A women’s protein needs increase with age, and as middle-aged women, it’s essential to reach our daily requirements to help us maintain a healthy muscle mass. Experts recommend women over 50 take in 1.0 to 1.2 grams of protein per kilogram. For a woman weighing 140 lbs., this would equal at least 63 grams of protein a day. The more active you are, the more daily protein you need. Women in midlife can easily meet their daily protein requirements with a bit of planning and by taking the opportunity to add protein-rich foods to every meal. Depending on what you typically enjoy eating each morning, below are five ways to increase the protein grams on your breakfast plate, bowl, or glass!

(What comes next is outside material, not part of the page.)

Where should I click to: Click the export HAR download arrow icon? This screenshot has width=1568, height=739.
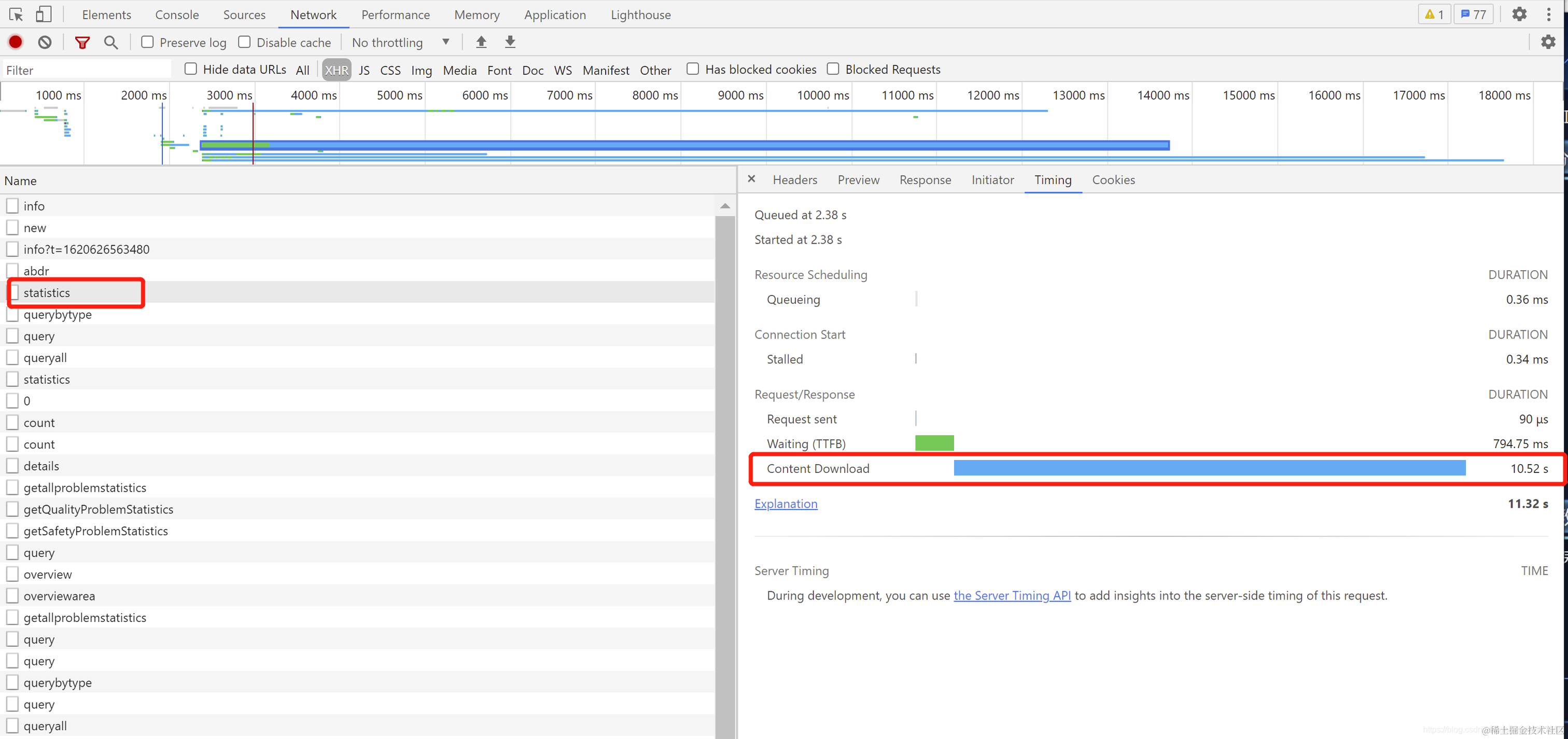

- For those scrambled, over easy, or soft-boiled egg lovers out there, you are off to an excellent start. Eggs themselves are high in protein, and if you add a side of turkey, bacon, or sausage, you are more than doubling your protein grams. Another option is to chop up a half cup of broccoli and a quarter cup of cheese and make an omelet.

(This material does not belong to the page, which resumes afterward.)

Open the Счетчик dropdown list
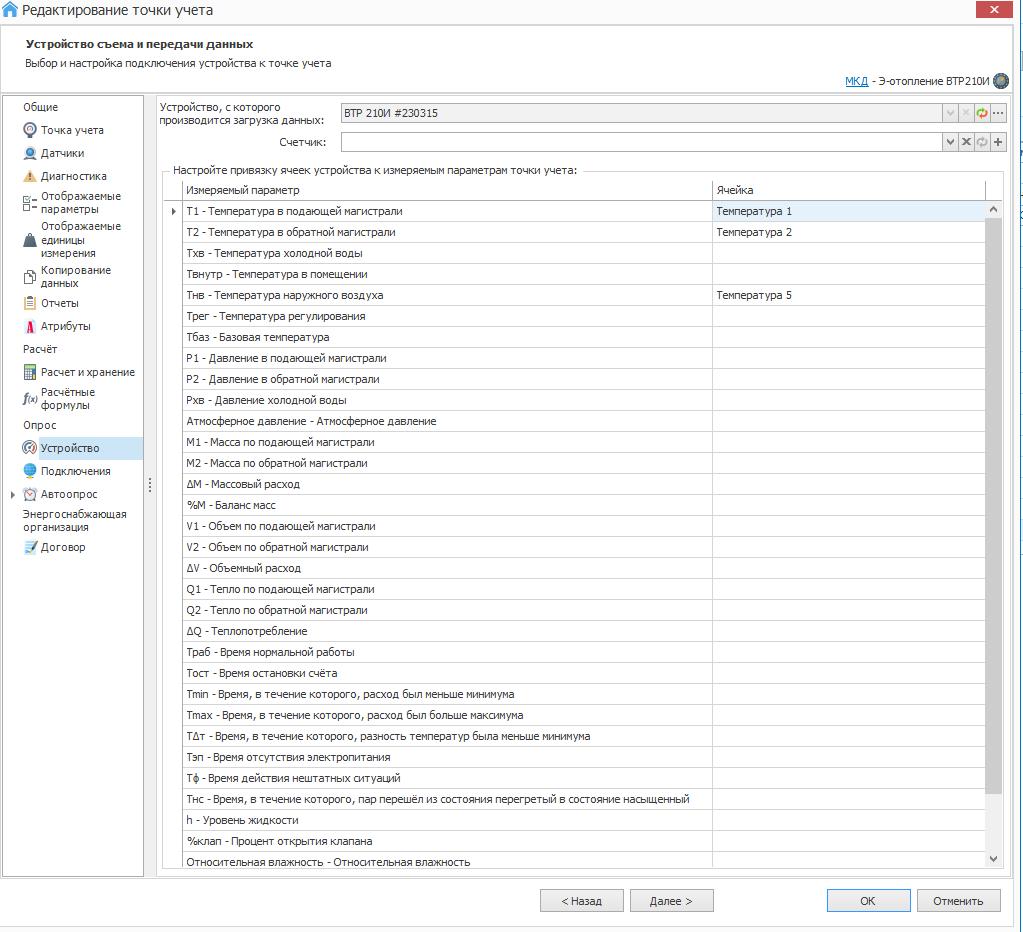The height and width of the screenshot is (932, 1023). tap(950, 142)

- Smoothies are an easy way to begin our days rich in protein. I’m a big fan of protein powders, and depending on whether or not you are plant-based, you can choose from many options. First and foremost, look for a clean powder without unnecessary additives. I have a few favorites but am currently using the brainMd OMNI protein powder by Daniel Amen, MD. A heaping scoop offers 22 grams of protein, and along with tossing in fruits or protein-rich greens, I always add a serving of hemp heart seeds giving me an extra 10 grams of protein. Other options include flax seed powder or a scoop of your favorite nut butter.
- I like to call this next one my comfort food breakfast. I limit my grains but will sometimes crave a bowl of nutrient-rich organic oats for breakfast. Oatmeal is higher in protein than some grains. Stir in a tablespoon of vanilla protein and chia seed powder, and top with a handful of nuts to boost your protein intake. In addition, I will complete my oats with a fiber-rich berry and will often melt a teaspoon of ghee on the top for a little added flavor and fat. If you want to increase those protein grams, consider using quinoa or amaranth instead of oatmeal, almost doubling your protein intake.

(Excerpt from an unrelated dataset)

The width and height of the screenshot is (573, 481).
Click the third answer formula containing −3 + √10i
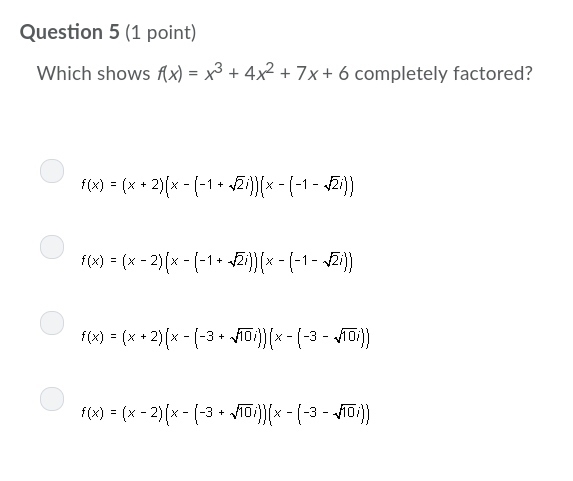225,338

- For the most part, I am dairy-free, but I do occasionally have a greek yogurt parfait for breakfast. A cup of Greek yogurt alone offers you 18 grams of protein, and in addition to fruit, I like to stir in a tablespoon of nut butter, a ¼ cup of grain-free granola, or a favorite nut, like cashew or almond. Top it with a drizzle of maple syrup or honey, and you are starting with a protein-rich breakfast.
- For those young at heart who always enjoy a bowl of cereal, please raise your hand! I feel that cereal vibe, and I am pleased to report that I recently found a low sugar, high protein, high fiber product that brings with it the flashback of sitting in front of the tv on a Saturday morning feel. Yes, let me introduce you to, Three Wishes protein cereal. With 8 grams of protein per serving, I highly recommend this grain-free, nutrient-rich, plant-based cereal. It’s available in four different flavors, but I’m going to shout out the chocolate here. Yes, I will go as far as comparing this to my childhood favorite, Cocoa Pebbles. It’s that when you’ve eaten the cereal and all that is left is the chocolate milk, kind of good. Just add a cup of milk or your favorite dairy-free option and a side of protein-rich guava and kiwi to add a bit more protein to the start of your day.
- Writing this blog in 2022, I feel like it wouldn’t be complete without adding avocado toast. The first option would be to top a nutrient-rich sprouted whole-grain bread with avocado and turkey sausage. A second plant-based option would be to replace the sausage with roasted chickpeas, bean sprouts, and a microgreen—top with salt, pepper, and a drizzle of olive oil for a delicious high-protein breakfast option.
I’m always lost for breakfast ideas and these all sound delicious – Thank you, Bonnie !
Rachel, I’m so glad you found this information helpful! I’m happy to help.